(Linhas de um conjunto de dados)
______________________________

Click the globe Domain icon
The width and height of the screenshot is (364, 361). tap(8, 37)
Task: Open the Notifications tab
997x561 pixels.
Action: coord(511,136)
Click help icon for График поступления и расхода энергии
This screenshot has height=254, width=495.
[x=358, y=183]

______________________________

Descrição da tarefa:
Repita as linhas acima sem mudar nada.

Resposta:
Click the globe Domain icon
The width and height of the screenshot is (364, 361). tap(8, 37)
Task: Open the Notifications tab
997x561 pixels.
Action: coord(511,136)
Click help icon for График поступления и расхода энергии
This screenshot has height=254, width=495.
[x=358, y=183]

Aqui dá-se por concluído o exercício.